The recurrence might be more easily understood if you substituted $m=n-2$, so that $n=m+2$, and wrote it

$$\sum_{i=1}^mF_i=F_{m+2}-2\;.\tag{1}$$

Now see what happens if you substitute $m=1$: you get $F_1=F_{1+2}-2$, which is correct: $F_1=1=3-2=F_3-2$. You can try other positive values of $m$, and you’ll get equally good results. Now recall that $m=n-2$: when I set $m=1,2,3,\dots$, I’m in effect setting $n=3,4,5,\dots$ in the original formula. That’s why one commenter suggested that you might want to start $n$ at $3$.

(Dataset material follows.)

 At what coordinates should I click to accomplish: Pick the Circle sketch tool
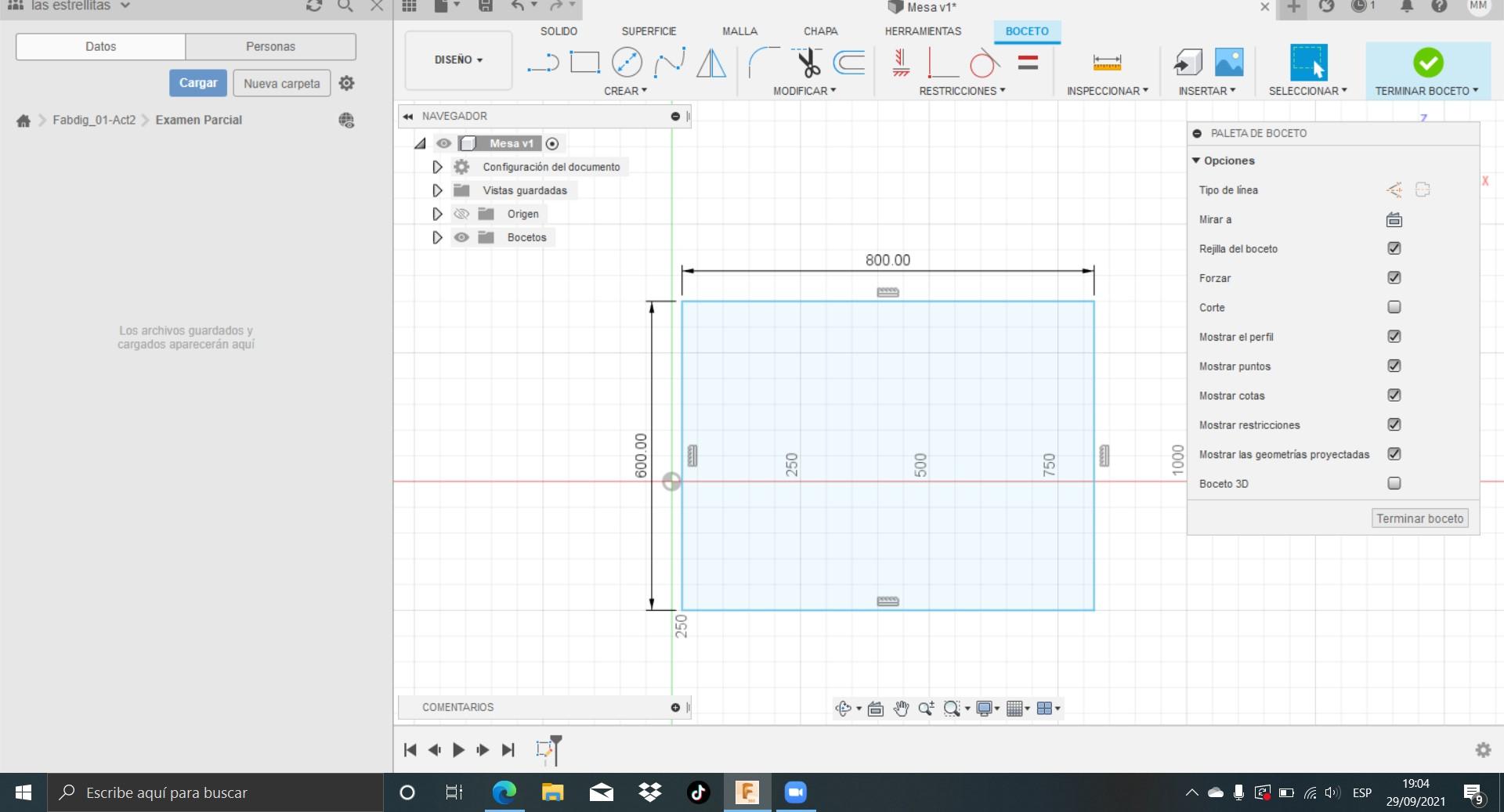click(x=627, y=63)
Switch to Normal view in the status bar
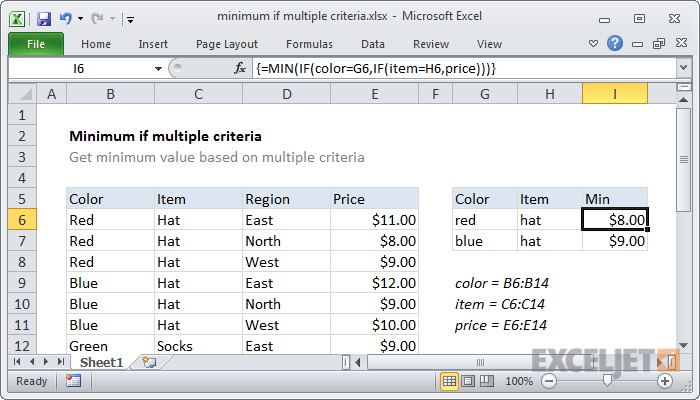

What if you try $m=0$? Then $(1)$ becomes $$\sum_{i=1}^0F_i=F_2-2=2-2=0\;,$$ but as Cameron and others have pointed out, this is exactly what should happen: $\sum_{i=a}^bx_i$ can be understood as the sum of all $x_i$ such that $a\le i\le b$, so here we have the sum of all $F_i$ such that $1\le i\le 0$. There are no such $F_i$, so the sum is by convention $0$.

The induction argument itself is pretty straightforward, but by all means leave a comment if you’d like me to say something about it.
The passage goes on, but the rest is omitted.